* TASK OBJECTIVE: Set it all down exactly, every record and every line.

*** STORED DATA ***

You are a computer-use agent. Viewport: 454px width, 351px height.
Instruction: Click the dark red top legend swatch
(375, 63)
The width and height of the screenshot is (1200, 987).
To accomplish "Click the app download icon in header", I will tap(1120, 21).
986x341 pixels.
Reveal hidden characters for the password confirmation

*** End of STORED DATA ***

* OUTPUT FOR THIS EXERCISE:
You are a computer-use agent. Viewport: 454px width, 351px height.
Instruction: Click the dark red top legend swatch
(375, 63)
The width and height of the screenshot is (1200, 987).
To accomplish "Click the app download icon in header", I will tap(1120, 21).
986x341 pixels.
Reveal hidden characters for the password confirmation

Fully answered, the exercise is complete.